The Gambia continues to face escalating food and nutrition deficits, according to the UN Office for the Coordination of Humanitarian Affairs (UNOCHA). As in most African countries, improved agriculture practices ensure food security, while agriculture itself is a prime source of income generation and poverty reduction for many rural households living below the poverty line.
Aquaculture, or fish-farming, is another source of employment that contributes to food security and nutrition. The Food and Agriculture Sector Development Project (FASDEP) in The Gambia, which was financed by the Global Agriculture and Food Security Program (GAFSP) Trust Funds with implementation supervised by the African Development Bank (AfDB), is geared towards contributing to improved nutritional standards in rural areas, creating employment and generating supplementary income in rural communities, through fish pond farming schemes. Zacharia Senghore, the “captain of fishermen”, as he is called locally in The Gambia, is one dedicated fish farmer, who owns seven consecutive monoculture tilapia fish ponds, each measuring 200 square metres, in the village of Lamin.
Senghore was inspired by a documentary film of others implementing a fish-farming project. “I said if others did it, I know that I can also do it,” he said. Determined, he started by building his own fish ponds benefiting from the freshwater flows of the Gambia River and feeding fish by himself. Later, he called on his son Malick, 22. Unfortunately after few months he noticed that the fish started dying, and he was not able to identify the reasons. “Later on, every three days one fingerling died in the grow-out ponds. I asked myself what have I done wrong?”
Nonetheless, Senghore persisted and was able to seek assistance from FASDEP. He was introduced to the project after he wrote a letter to the Government requesting support. Soon he was contacted by the National Agricultural Research Institute (NARI), which was involved in the selection of associations and communities to benefit from the project. The result: With FASDEP’s support, Senghore benefited from the construction of two of his seven ponds. Support from the project was a breakthrough for Senghore: “I didn’t have experience. FASDEP showed me how to feed fish, constructed two ponds and gave me 1,500 tilapia fingerlings and fish nets,” he said. .
Apart from individuals, FASDEP largely supports community-based pond fish-farming. Since 2015, FASDEP has supported the construction and provision of start-up gear for 45 fish ponds: 40 of which were community-based, three for schools, and two for individuals. Overall, the project will support 200 ponds. For each of the 45 fish ponds, the beneficiaries were provided with 1,500 tilapia fingerlings, foodstuff (999 one-kilogram bags), 20 nets for harvesting mature fish, 20 scoop nets, 15 fishing ropes, 1,200 floats, eight spools and lead weights (120 kg). The expected yields from one fish pond of 20 square metres, with an average mortality of 10%, a growth period of six months, and an average harvest weight of 500 grams per fish, is 675 kilograms of tilapia. With current market prices, this would bring about US $217 profit per fish pond, taking into account construction and maintenance costs.

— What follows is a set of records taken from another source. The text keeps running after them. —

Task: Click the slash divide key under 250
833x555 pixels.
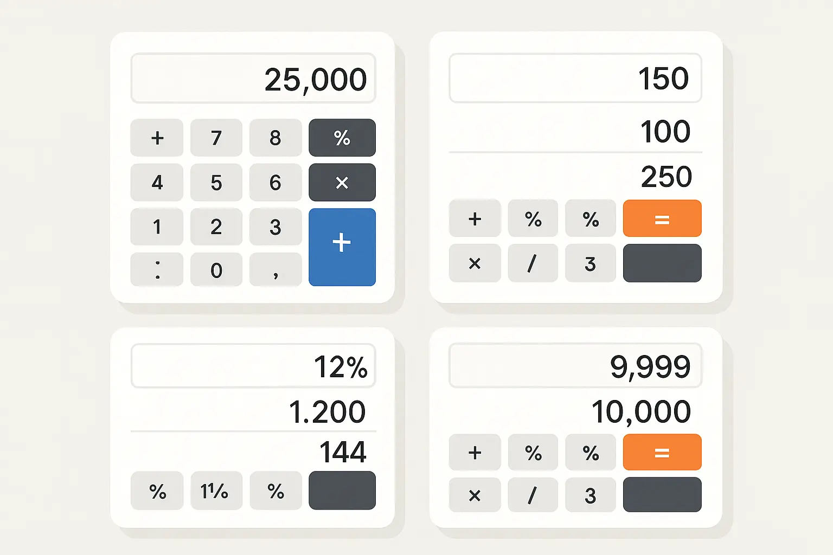Action: pyautogui.click(x=533, y=263)
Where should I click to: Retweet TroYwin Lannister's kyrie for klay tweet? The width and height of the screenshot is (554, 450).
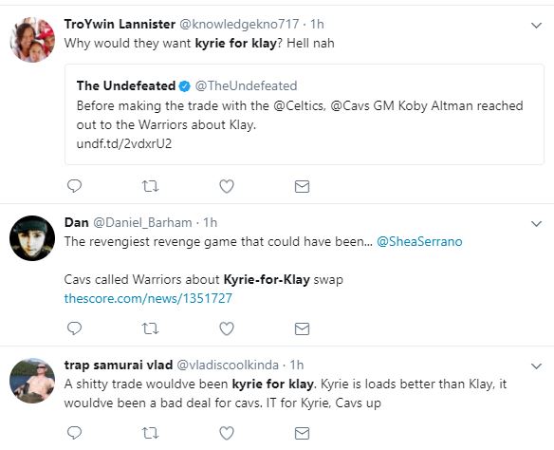150,186
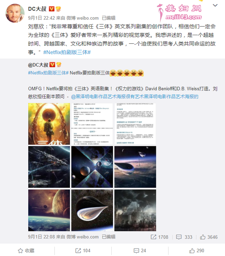Open the post options chevron menu
The width and height of the screenshot is (225, 256).
[x=215, y=5]
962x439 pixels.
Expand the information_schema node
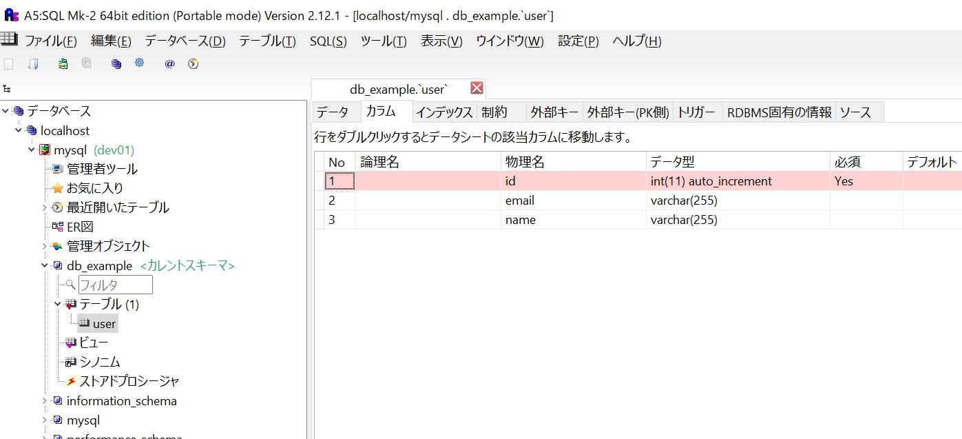(x=45, y=400)
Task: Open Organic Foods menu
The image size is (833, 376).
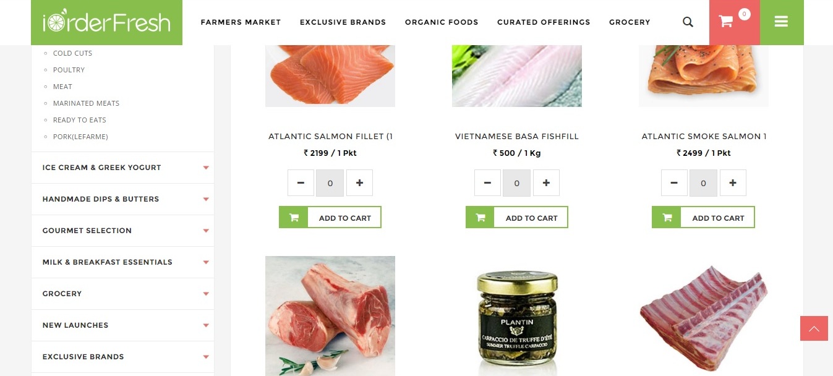Action: [x=442, y=22]
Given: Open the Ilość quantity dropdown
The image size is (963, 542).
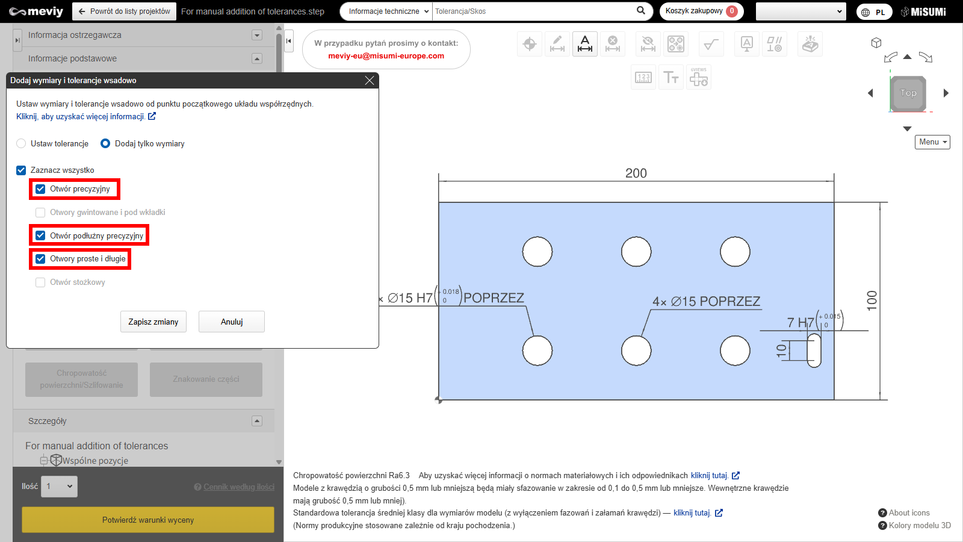Looking at the screenshot, I should click(59, 487).
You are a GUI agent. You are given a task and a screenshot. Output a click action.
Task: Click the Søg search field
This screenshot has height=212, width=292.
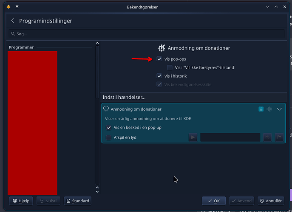[146, 33]
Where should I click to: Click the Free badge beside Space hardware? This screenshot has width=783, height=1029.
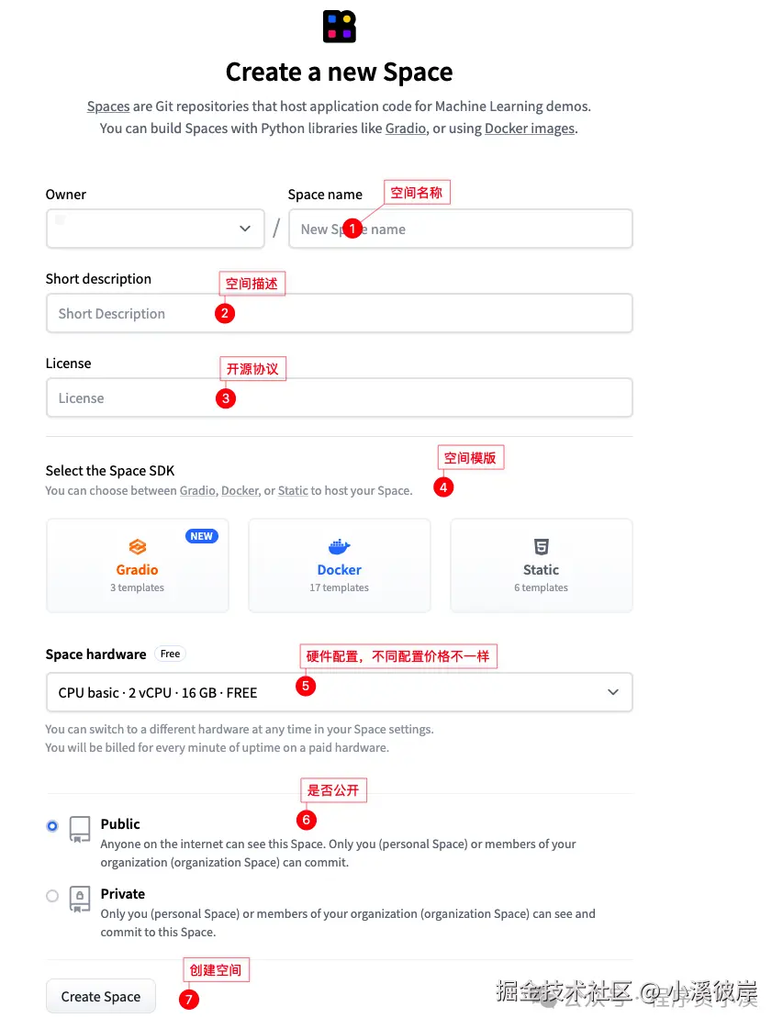click(170, 654)
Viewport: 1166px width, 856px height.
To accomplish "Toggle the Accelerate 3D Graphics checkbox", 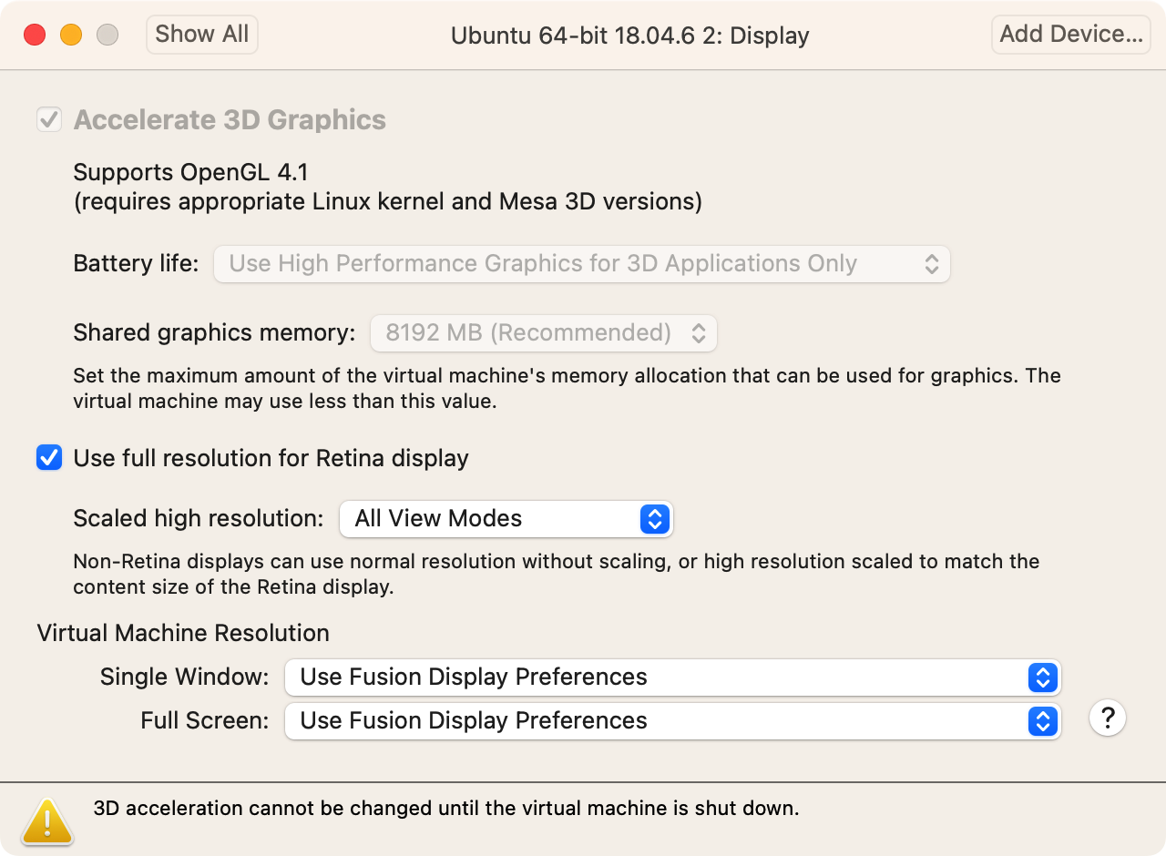I will pyautogui.click(x=49, y=119).
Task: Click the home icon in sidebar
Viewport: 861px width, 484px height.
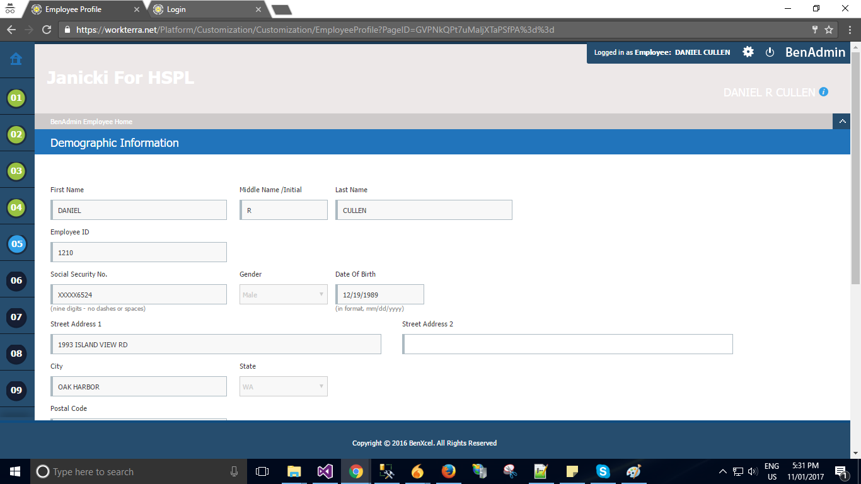Action: (16, 59)
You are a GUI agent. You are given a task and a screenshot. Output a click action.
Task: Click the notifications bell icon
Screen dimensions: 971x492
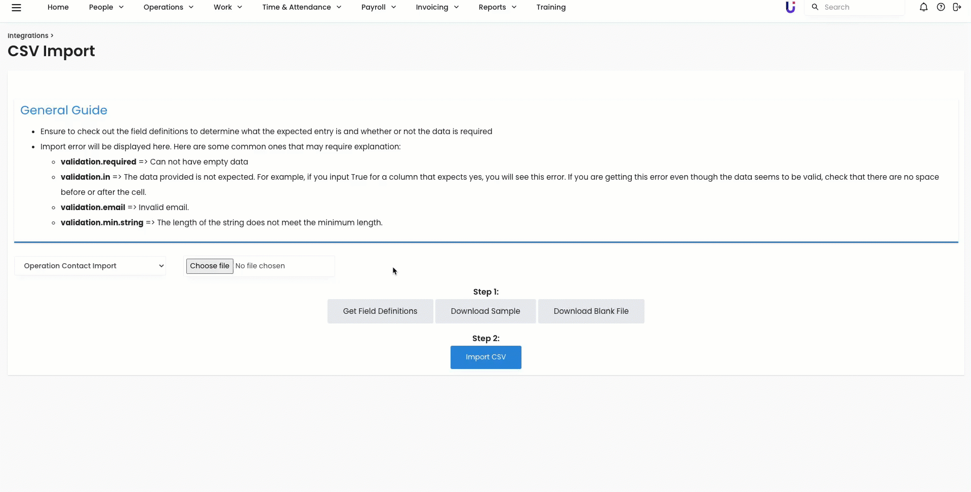pyautogui.click(x=923, y=7)
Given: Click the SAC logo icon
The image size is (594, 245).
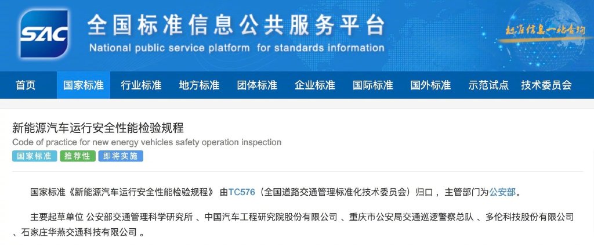Looking at the screenshot, I should click(x=44, y=33).
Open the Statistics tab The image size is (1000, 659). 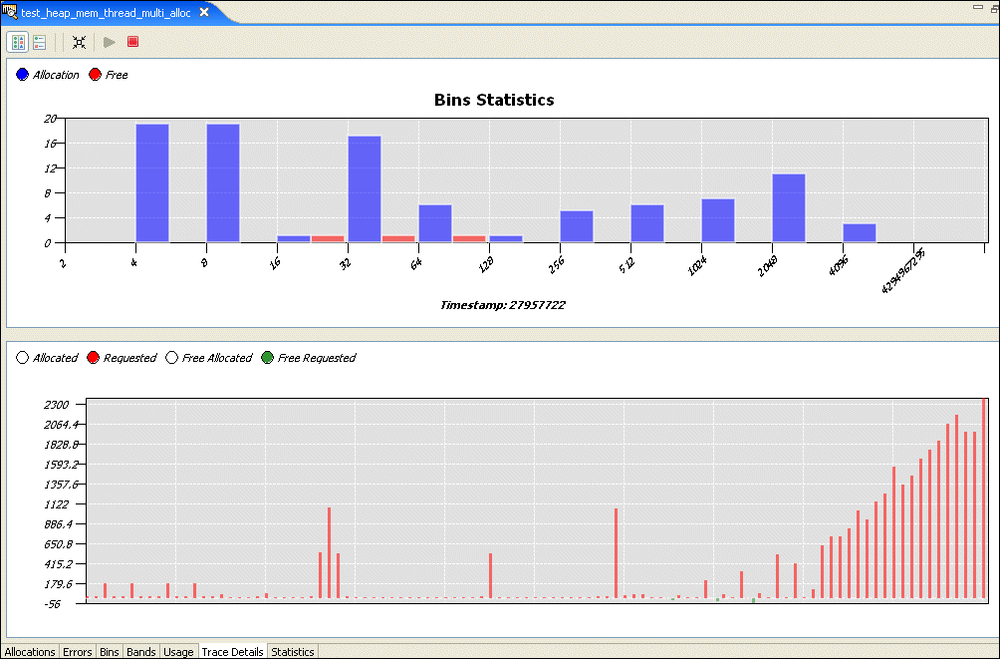(293, 652)
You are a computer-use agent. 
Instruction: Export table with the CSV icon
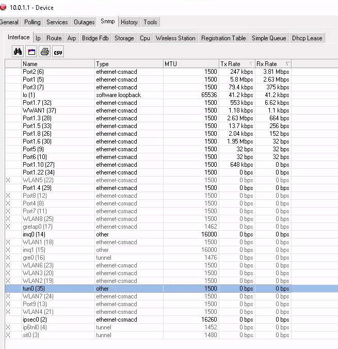(x=58, y=52)
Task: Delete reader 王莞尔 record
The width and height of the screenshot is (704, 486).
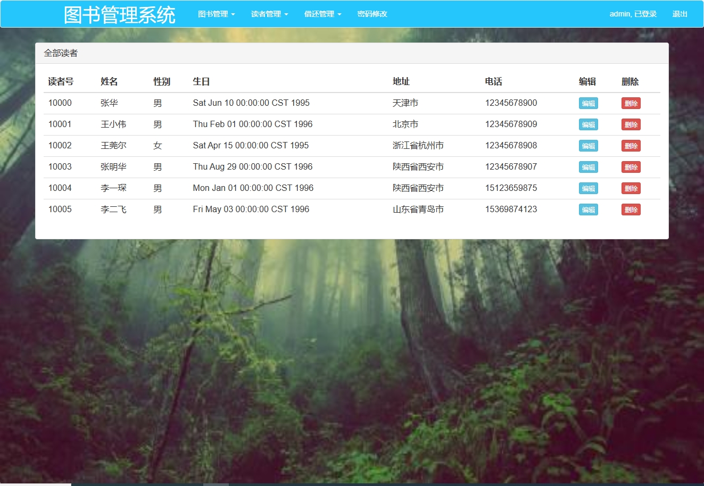Action: (631, 146)
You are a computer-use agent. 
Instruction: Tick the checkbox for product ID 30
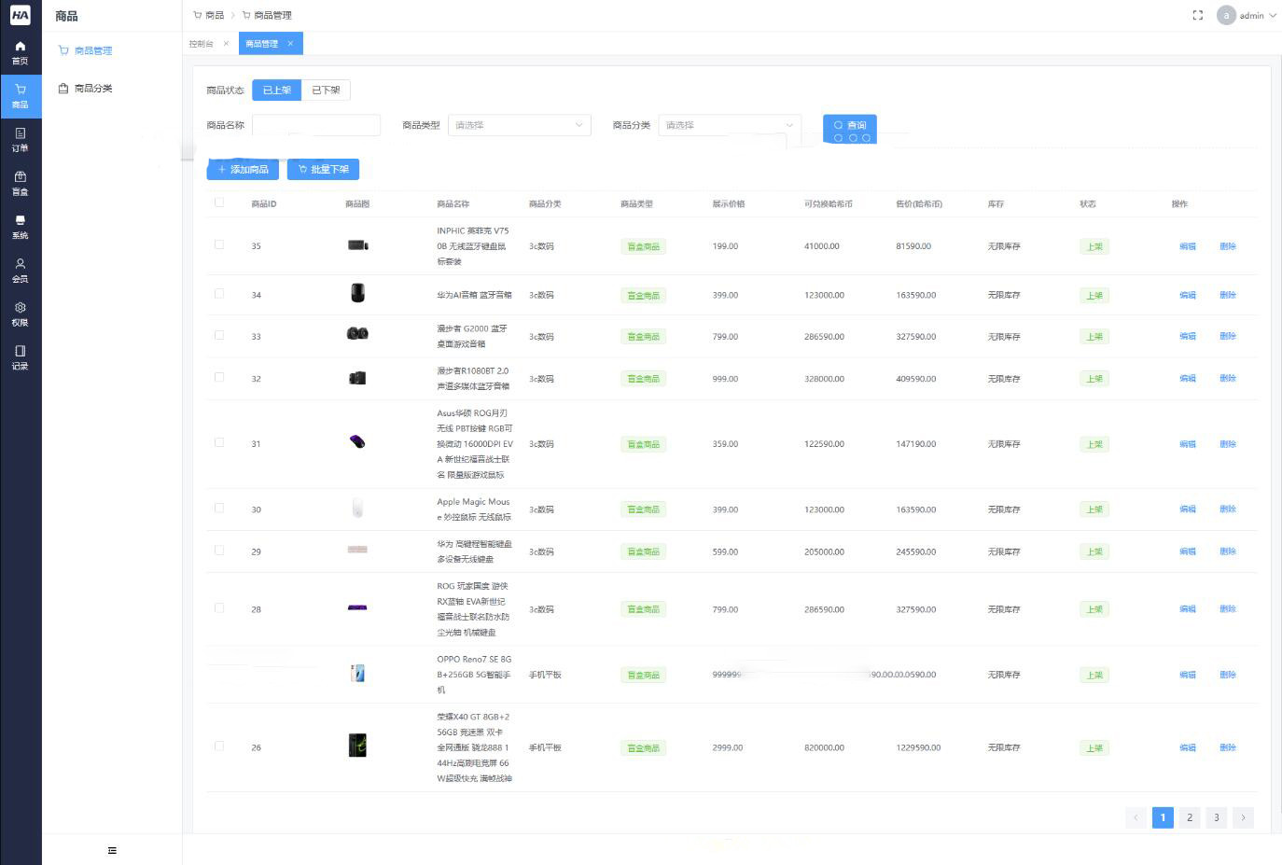219,509
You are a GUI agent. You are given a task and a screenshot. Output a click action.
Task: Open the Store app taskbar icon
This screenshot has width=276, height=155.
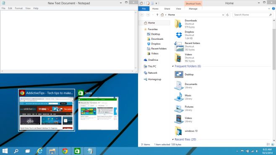coord(77,151)
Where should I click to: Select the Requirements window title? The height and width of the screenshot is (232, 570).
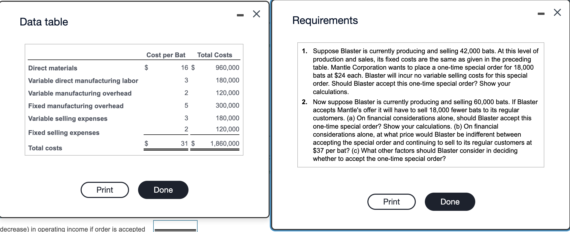coord(325,20)
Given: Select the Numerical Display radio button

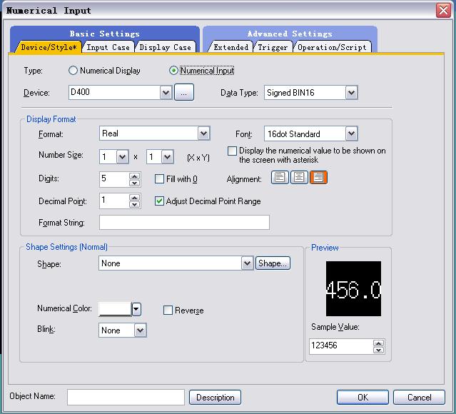Looking at the screenshot, I should [73, 71].
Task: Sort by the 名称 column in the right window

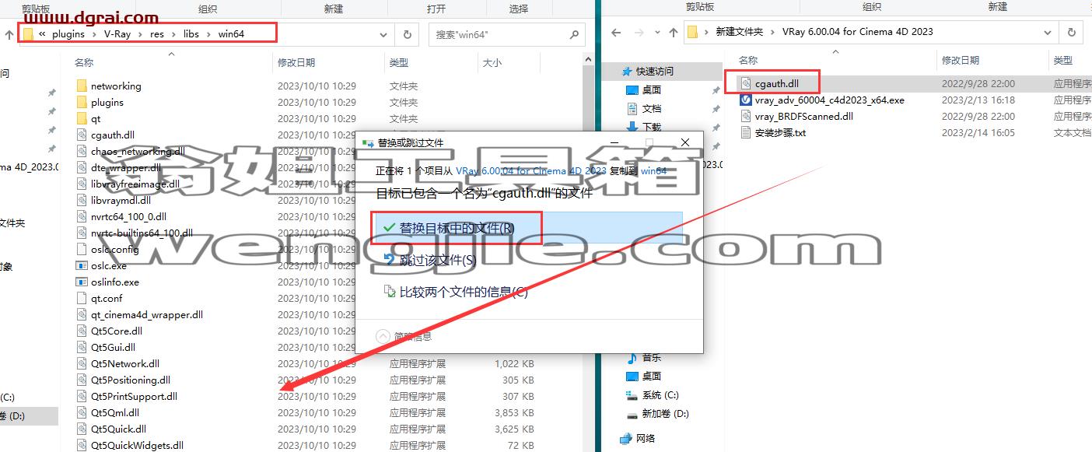Action: tap(747, 60)
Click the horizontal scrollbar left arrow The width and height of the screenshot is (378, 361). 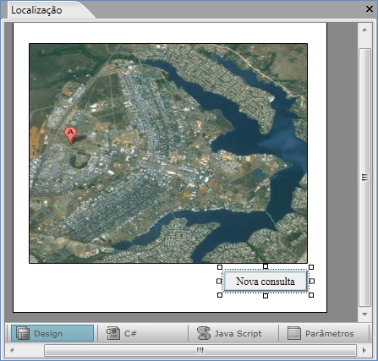pos(12,350)
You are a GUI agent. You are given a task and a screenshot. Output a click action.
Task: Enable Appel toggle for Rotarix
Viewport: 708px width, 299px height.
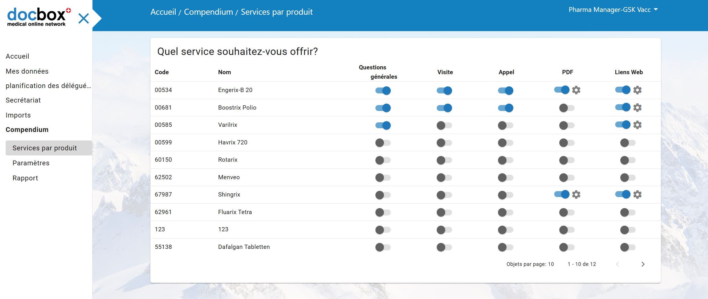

Training for sustainability
Several communities and associations in The Gambia have expressed interest in fish-farming through applications to the office of the Regional Director for Agriculture in their regions. FASDEP prioritized training and capacity building for farmers who lack knowledge of pond management, maintenance and technical processes related to fish-farming. Training farmers in aquaculture activities aims not only to strengthen their capacities, improve their productivity and income, but also to transfer knowledge for the sustainability of aquaculture activities. Senghore is a case in point. “This year, I was invited to the training by FASDEP. I left my son here, when I came back I told him, the training I got there, we will try to apply here, but next time if there is any training you will go and learn,” he said. The training targeted 35 farmers from villages with constructed fish ponds in Lower River, Central River and the West Coast regions of The Gambia. The overall objective of the training was to build the capacity of fish-farming committee members on feed preparation, management and production of fingerlings, water quality, fish health and diseases, record-keeping and all issues related to pond harvesting.